The JSON object is in a valid format, and Qwen successfully extracted the date, address, and scale fields. However, Qwen actually brought back GNR. At first, when I saw this result, I thought that this was a point of submission, because the GNR field in the test image is empty. However, Qwen actually makes the natural assumption that the GNR is located at the address, which is correct in this case.

To be sure of its capabilities to answer nothing if it can't find anything, I asked Qwen to extract the BNR (build number), which is not available in this example. Running the code below:

user_prompt = """
Extract the following information from the image, and reply in JSON format:
{
    "date": "The date of the document. In format YYYY-MM-DD.",
    "address": "The address mentioned in the document.",
    "Bnr": "The building number (Bnr) mentioned in the document.",
    "scale": "The scale (målestokk) mentioned in the document.",
}
If you cannot find the information, reply with None. The return object must be a valid JSON object. Reply only the JSON object, no other text.
"""
max_new_tokens = 1024

image_paths = ["example-doc-site-plan-cropped.jpg"]
output = inference(system_prompt, user_prompt, max_new_tokens, image_paths, max_image_size=1536)
print(output)

I get:

{
    "date": "2014-01-23",
    "address": "Camilla Colletts vei 15",
    "Bnr": None,
    "scale": "1:500"
}

So as you can see, Qwen is able to notify us if information is missing from the document.
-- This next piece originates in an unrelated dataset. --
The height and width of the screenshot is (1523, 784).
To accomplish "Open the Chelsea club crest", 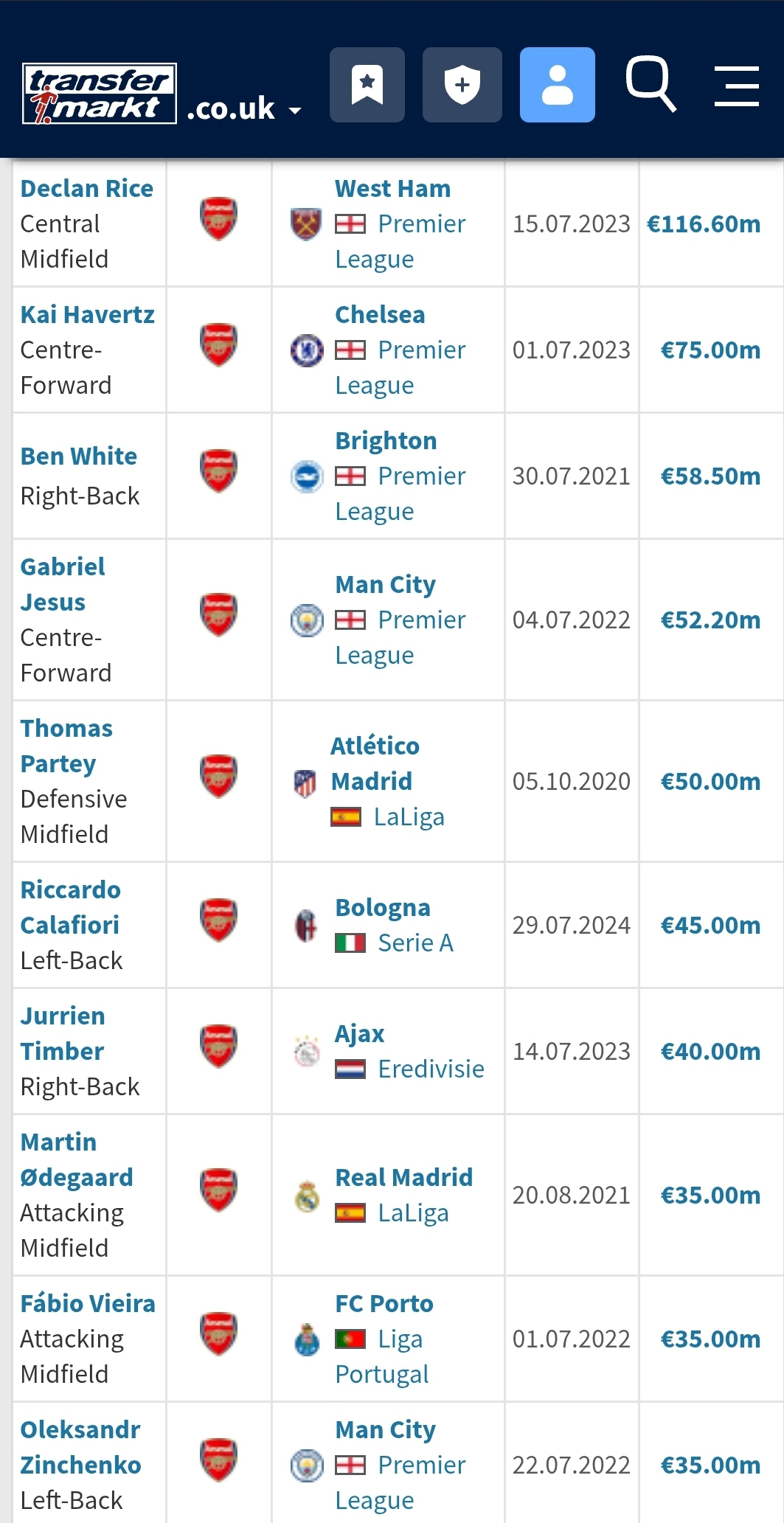I will click(x=306, y=350).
Visual language models 'below

I would also like to note that there are some problems with visual language models. The image I tested for OCR and Exposure Extraction is a simple image. In order to truly test the capabilities of Qwen 3, I would have to describe more challenging tasks, for example, extracting more text from a long document or making it extract more metadata fields.
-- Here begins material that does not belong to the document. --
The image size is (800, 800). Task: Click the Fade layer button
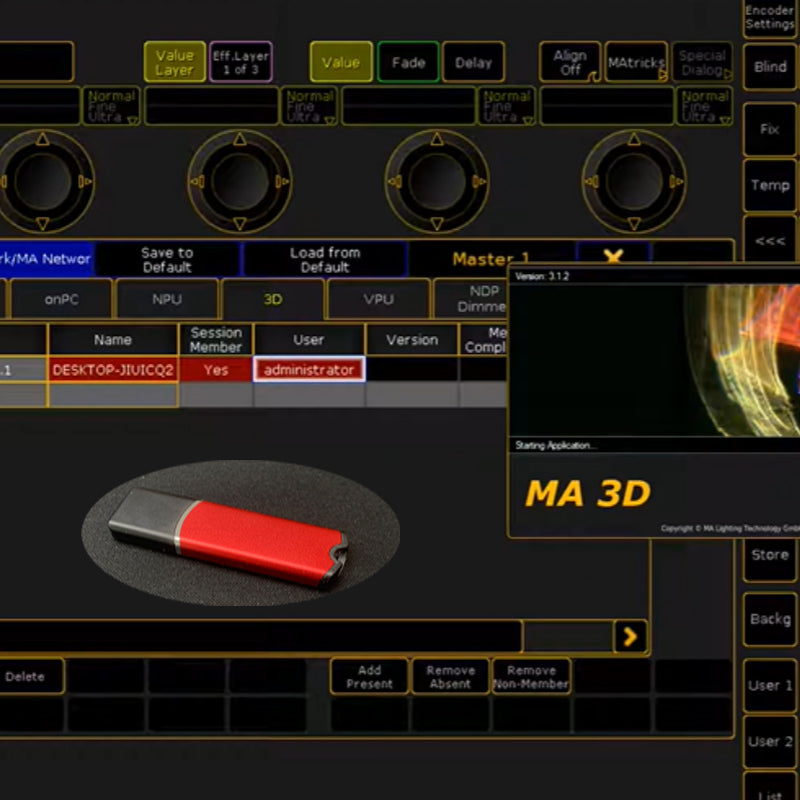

Low currents and low currents with VLMs, from what I've seen, are:

  • Sometimes text is lost through OCR
  • Humility is slow

VLMS missing text when doing OCR is something I've seen a few times. When it does, VLM usually passes the document section and ignores the text entirely. This is naturally a very big problem, because it can miss very important text in good activities like keyword searches. Why this happens is a complex topic that's outside the scope of this article, but it's an issue you should be aware of if you're doing OCR with VLMS.
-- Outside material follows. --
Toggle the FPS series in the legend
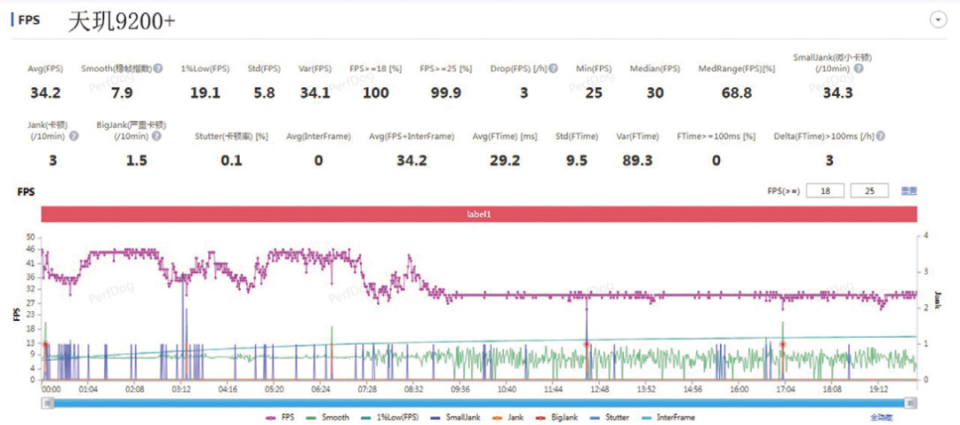click(x=281, y=418)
In addition, VLMS requires a lot of processing power. I'm running locally on my PC, although I'm working with a very small model. I started to face memory problems when I wanted to process an image with a size of 2048 × 2048, which is a problem if I want to limit the output of large documents. That way you can imagine how the resources work to run VLMS on it:

  • Multiple images at the same time (for example, processing a 10-page document)
  • Processing documents at higher resolutions
  • You use a large VLM, with many parameters

Lasting

In this article, I discussed the VLMS, where I started to discuss why we need a VLMS, highlighting how some tasks require text and the visual position of the text. In addition, I highlighted some tasks that you can do with VLMS and that the Qwen 3 VL was able to perform these tasks. I think the balance of opinion will be important and more important in the coming years. Until last year, almost all the focus was on pure text models. However, to get more powerful models, we need to use a visual approach, which is where I believe VLMS is most important.